Instructions for the task:
When you reach the line containing "Image resolution: width=446", begin reproducing the material exactly, stop after the line containing "the yellow 27", and leave out any pictures along the way.

Supplied entries:
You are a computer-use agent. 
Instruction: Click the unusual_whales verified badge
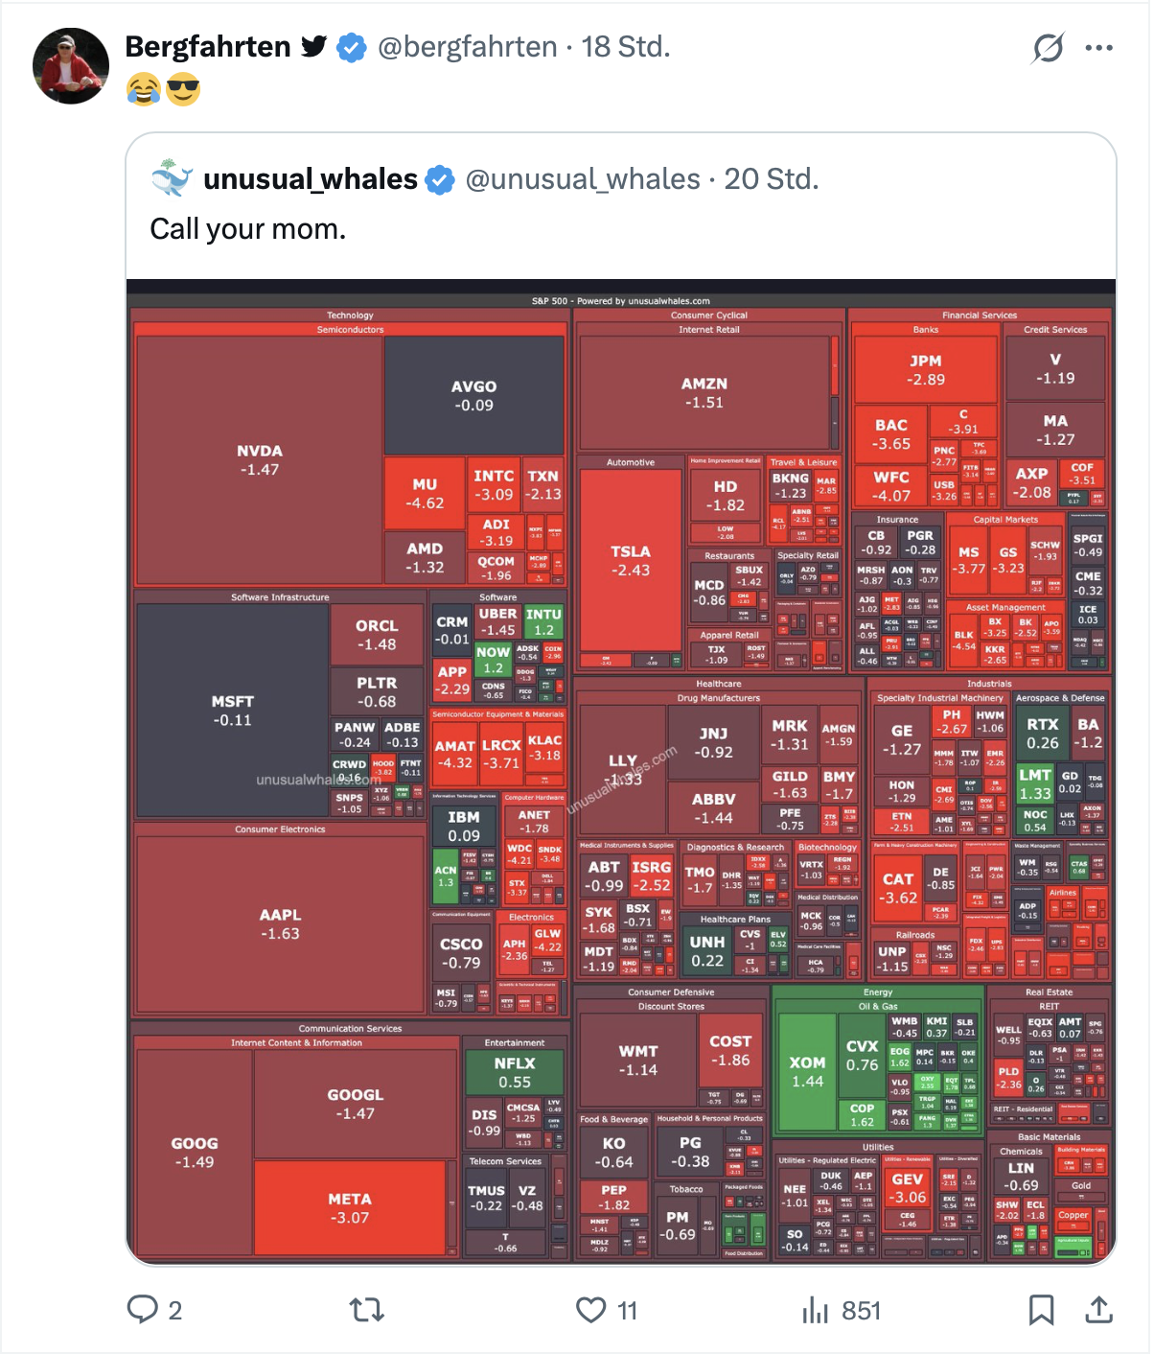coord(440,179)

---

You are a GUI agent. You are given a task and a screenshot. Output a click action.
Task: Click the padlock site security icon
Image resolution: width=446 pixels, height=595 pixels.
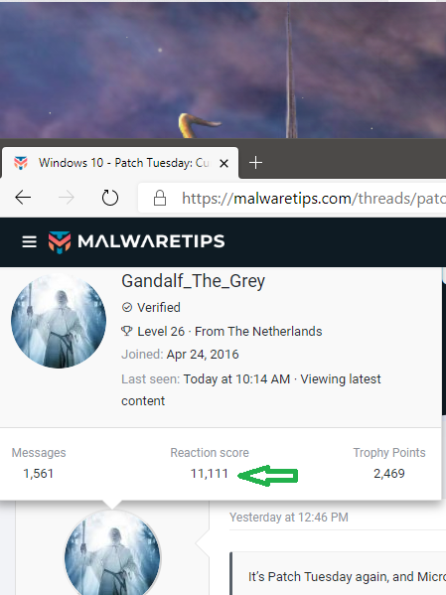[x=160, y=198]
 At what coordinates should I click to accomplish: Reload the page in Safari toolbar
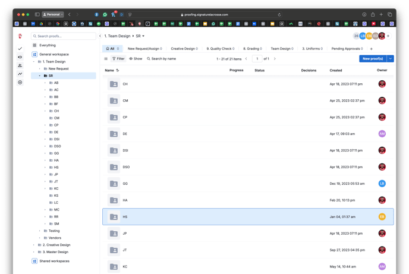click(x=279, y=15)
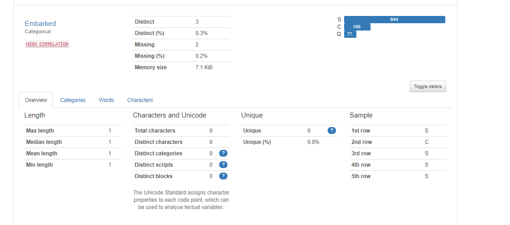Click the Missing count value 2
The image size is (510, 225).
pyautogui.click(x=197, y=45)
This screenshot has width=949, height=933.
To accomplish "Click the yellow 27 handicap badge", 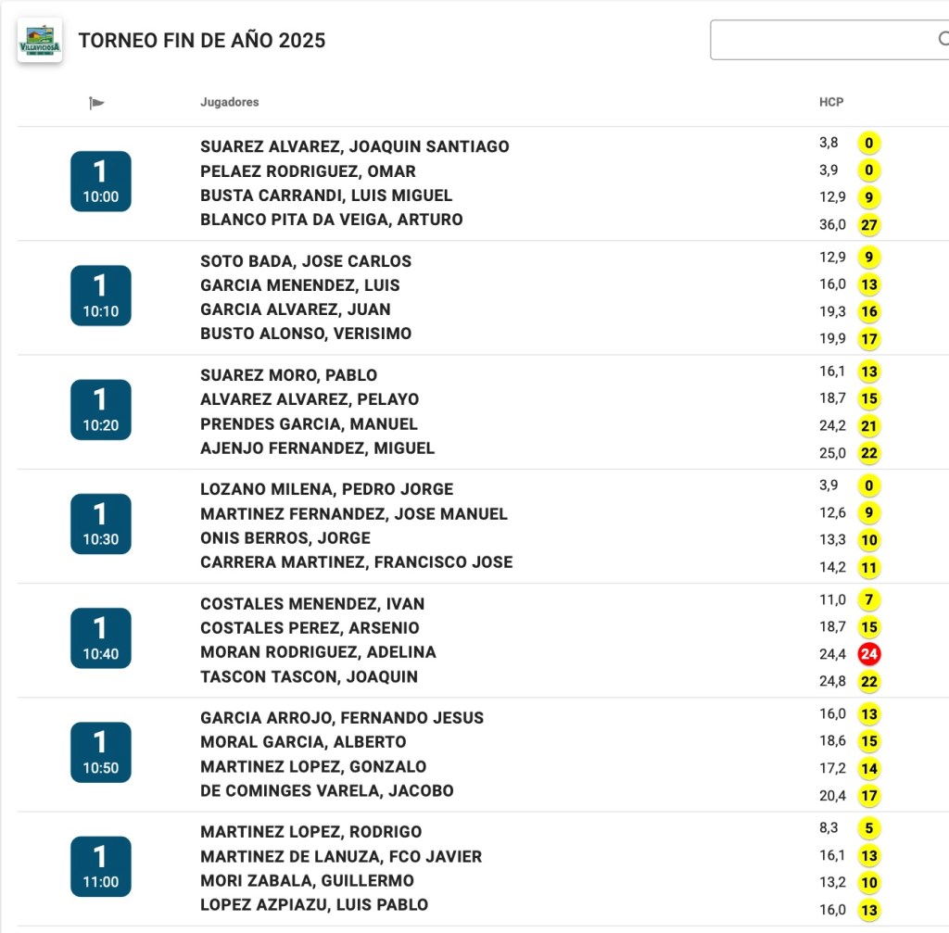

Your response:
Image resolution: width=446 pixels, height=595 pixels.
[x=160, y=198]
 At what coordinates should I click to accomplish: Reload the page in Safari toolbar
click(x=279, y=15)
Click the Missing count value 2
The image size is (510, 225).
pyautogui.click(x=197, y=45)
This screenshot has width=949, height=933.
To accomplish "Click the yellow 27 handicap badge", 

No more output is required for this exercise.